### WORK INSTRUCTIONS
Extract every line of the records below and reproduce each one word for word.

# START OF RECORDS SHOWN

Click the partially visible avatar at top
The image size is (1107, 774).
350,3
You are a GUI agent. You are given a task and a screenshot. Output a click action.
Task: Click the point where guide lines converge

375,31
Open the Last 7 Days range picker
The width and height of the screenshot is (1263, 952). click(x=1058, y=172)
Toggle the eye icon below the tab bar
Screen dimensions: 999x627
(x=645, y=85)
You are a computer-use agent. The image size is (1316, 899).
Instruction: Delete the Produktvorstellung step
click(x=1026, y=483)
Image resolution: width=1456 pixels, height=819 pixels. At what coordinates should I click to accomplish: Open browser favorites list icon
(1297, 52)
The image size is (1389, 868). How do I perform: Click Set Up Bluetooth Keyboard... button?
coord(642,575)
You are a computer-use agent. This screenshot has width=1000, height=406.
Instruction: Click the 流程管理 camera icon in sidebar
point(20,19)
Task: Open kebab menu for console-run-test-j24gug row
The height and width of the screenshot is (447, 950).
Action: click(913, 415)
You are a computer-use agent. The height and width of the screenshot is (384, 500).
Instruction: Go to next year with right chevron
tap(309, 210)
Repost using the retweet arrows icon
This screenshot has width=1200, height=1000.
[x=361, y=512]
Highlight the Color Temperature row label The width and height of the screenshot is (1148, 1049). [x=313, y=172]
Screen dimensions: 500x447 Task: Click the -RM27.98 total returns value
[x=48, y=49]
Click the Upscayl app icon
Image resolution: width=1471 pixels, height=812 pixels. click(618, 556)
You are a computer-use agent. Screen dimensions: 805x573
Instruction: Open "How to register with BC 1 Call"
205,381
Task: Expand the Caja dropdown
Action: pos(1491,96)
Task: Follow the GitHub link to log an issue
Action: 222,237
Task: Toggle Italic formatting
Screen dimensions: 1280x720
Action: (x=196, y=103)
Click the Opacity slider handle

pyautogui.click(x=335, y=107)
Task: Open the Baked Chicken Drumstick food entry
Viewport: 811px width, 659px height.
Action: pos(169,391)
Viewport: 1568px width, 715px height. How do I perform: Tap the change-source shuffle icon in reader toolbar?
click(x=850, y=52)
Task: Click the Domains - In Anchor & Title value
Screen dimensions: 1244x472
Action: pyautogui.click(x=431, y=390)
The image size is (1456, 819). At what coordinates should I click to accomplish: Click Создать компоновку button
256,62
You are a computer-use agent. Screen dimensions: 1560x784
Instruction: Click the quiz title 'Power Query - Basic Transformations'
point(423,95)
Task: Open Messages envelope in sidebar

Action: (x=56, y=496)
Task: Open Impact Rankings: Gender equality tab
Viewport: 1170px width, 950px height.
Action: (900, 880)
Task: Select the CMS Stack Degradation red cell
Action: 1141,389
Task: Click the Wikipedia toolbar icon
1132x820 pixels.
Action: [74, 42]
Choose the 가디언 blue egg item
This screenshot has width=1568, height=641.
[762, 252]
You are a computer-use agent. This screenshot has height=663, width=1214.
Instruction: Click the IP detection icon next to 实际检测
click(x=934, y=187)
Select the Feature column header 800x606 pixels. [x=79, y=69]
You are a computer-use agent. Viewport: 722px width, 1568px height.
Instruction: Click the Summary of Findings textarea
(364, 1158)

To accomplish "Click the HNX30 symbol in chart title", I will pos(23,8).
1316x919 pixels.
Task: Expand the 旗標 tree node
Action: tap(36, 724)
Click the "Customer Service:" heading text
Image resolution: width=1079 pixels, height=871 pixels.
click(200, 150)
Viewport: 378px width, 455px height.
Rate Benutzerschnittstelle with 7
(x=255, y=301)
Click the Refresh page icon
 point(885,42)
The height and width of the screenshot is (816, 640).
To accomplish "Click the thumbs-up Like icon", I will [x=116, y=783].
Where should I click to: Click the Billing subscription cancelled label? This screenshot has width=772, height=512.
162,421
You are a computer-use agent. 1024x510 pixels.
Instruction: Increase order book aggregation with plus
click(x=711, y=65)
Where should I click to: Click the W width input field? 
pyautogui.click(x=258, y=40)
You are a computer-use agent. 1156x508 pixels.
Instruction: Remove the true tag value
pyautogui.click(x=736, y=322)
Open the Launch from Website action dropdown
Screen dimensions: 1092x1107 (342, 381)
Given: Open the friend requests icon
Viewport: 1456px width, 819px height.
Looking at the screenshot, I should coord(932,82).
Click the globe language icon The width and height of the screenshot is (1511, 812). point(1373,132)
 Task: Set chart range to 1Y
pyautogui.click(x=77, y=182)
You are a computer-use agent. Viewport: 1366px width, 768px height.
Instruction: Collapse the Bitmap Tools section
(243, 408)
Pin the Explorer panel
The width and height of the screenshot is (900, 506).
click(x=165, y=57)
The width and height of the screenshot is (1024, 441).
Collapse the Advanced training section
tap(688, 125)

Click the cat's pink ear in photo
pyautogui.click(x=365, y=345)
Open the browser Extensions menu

# END OF RECORDS SHOWN

### WRITTEN ANSWER
Click the partially visible avatar at top
The image size is (1107, 774).
350,3
You are a GUI agent. You are given a task and a screenshot. Output a click action.
Task: Click the point where guide lines converge

375,31
Open the Last 7 Days range picker
The width and height of the screenshot is (1263, 952). click(x=1058, y=172)
Toggle the eye icon below the tab bar
Screen dimensions: 999x627
(x=645, y=85)
You are a computer-use agent. The image size is (1316, 899).
Instruction: Delete the Produktvorstellung step
click(x=1026, y=483)
Image resolution: width=1456 pixels, height=819 pixels. At what coordinates should I click to accomplish: Open browser favorites list icon
(1297, 52)
The image size is (1389, 868). How do I perform: Click Set Up Bluetooth Keyboard... button?
coord(642,575)
You are a computer-use agent. This screenshot has width=1000, height=406.
Instruction: Click the 流程管理 camera icon in sidebar
point(20,19)
Task: Open kebab menu for console-run-test-j24gug row
The height and width of the screenshot is (447, 950).
Action: click(913, 415)
You are a computer-use agent. The height and width of the screenshot is (384, 500).
Instruction: Go to next year with right chevron
tap(309, 210)
Repost using the retweet arrows icon
This screenshot has width=1200, height=1000.
[x=361, y=512]
Highlight the Color Temperature row label The width and height of the screenshot is (1148, 1049). [x=313, y=172]
Screen dimensions: 500x447 Task: Click the -RM27.98 total returns value
[x=48, y=49]
Click the Upscayl app icon
Image resolution: width=1471 pixels, height=812 pixels. click(618, 556)
You are a computer-use agent. Screen dimensions: 805x573
Instruction: Open "How to register with BC 1 Call"
205,381
Task: Expand the Caja dropdown
Action: pos(1491,96)
Task: Follow the GitHub link to log an issue
Action: 222,237
Task: Toggle Italic formatting
Screen dimensions: 1280x720
Action: (x=196, y=103)
Click the Opacity slider handle

pyautogui.click(x=335, y=107)
Task: Open the Baked Chicken Drumstick food entry
Viewport: 811px width, 659px height.
Action: pos(169,391)
Viewport: 1568px width, 715px height. How do I perform: Tap the change-source shuffle icon in reader toolbar?
click(x=850, y=52)
Task: Click the Domains - In Anchor & Title value
Screen dimensions: 1244x472
Action: pyautogui.click(x=431, y=390)
The image size is (1456, 819). At what coordinates should I click to accomplish: Click Создать компоновку button
256,62
You are a computer-use agent. Screen dimensions: 1560x784
Instruction: Click the quiz title 'Power Query - Basic Transformations'
point(423,95)
Task: Open Messages envelope in sidebar

Action: (x=56, y=496)
Task: Open Impact Rankings: Gender equality tab
Viewport: 1170px width, 950px height.
Action: (900, 880)
Task: Select the CMS Stack Degradation red cell
Action: 1141,389
Task: Click the Wikipedia toolbar icon
1132x820 pixels.
Action: [74, 42]
Choose the 가디언 blue egg item
This screenshot has width=1568, height=641.
[762, 252]
You are a computer-use agent. This screenshot has height=663, width=1214.
Instruction: Click the IP detection icon next to 实际检测
click(x=934, y=187)
Select the Feature column header 800x606 pixels. [x=79, y=69]
You are a computer-use agent. Viewport: 722px width, 1568px height.
Instruction: Click the Summary of Findings textarea
(364, 1158)

To accomplish "Click the HNX30 symbol in chart title", I will pos(23,8).
1316x919 pixels.
Task: Expand the 旗標 tree node
Action: tap(36, 724)
Click the "Customer Service:" heading text
Image resolution: width=1079 pixels, height=871 pixels.
click(200, 150)
Viewport: 378px width, 455px height.
Rate Benutzerschnittstelle with 7
(x=255, y=301)
Click the Refresh page icon
 point(885,42)
The height and width of the screenshot is (816, 640).
To accomplish "Click the thumbs-up Like icon", I will [x=116, y=783].
Where should I click to: Click the Billing subscription cancelled label? This screenshot has width=772, height=512.
162,421
You are a computer-use agent. 1024x510 pixels.
Instruction: Increase order book aggregation with plus
click(x=711, y=65)
Where should I click to: Click the W width input field? 
pyautogui.click(x=258, y=40)
You are a computer-use agent. 1156x508 pixels.
Instruction: Remove the true tag value
pyautogui.click(x=736, y=322)
Open the Launch from Website action dropdown
Screen dimensions: 1092x1107 (342, 381)
Given: Open the friend requests icon
Viewport: 1456px width, 819px height.
Looking at the screenshot, I should coord(932,82).
Click the globe language icon The width and height of the screenshot is (1511, 812). point(1373,132)
 Task: Set chart range to 1Y
pyautogui.click(x=77, y=182)
You are a computer-use agent. Viewport: 1366px width, 768px height.
Instruction: Collapse the Bitmap Tools section
(243, 408)
Pin the Explorer panel
The width and height of the screenshot is (900, 506).
click(x=165, y=57)
The width and height of the screenshot is (1024, 441).
Collapse the Advanced training section
tap(688, 125)

Click the cat's pink ear in photo
pyautogui.click(x=365, y=345)
Open the browser Extensions menu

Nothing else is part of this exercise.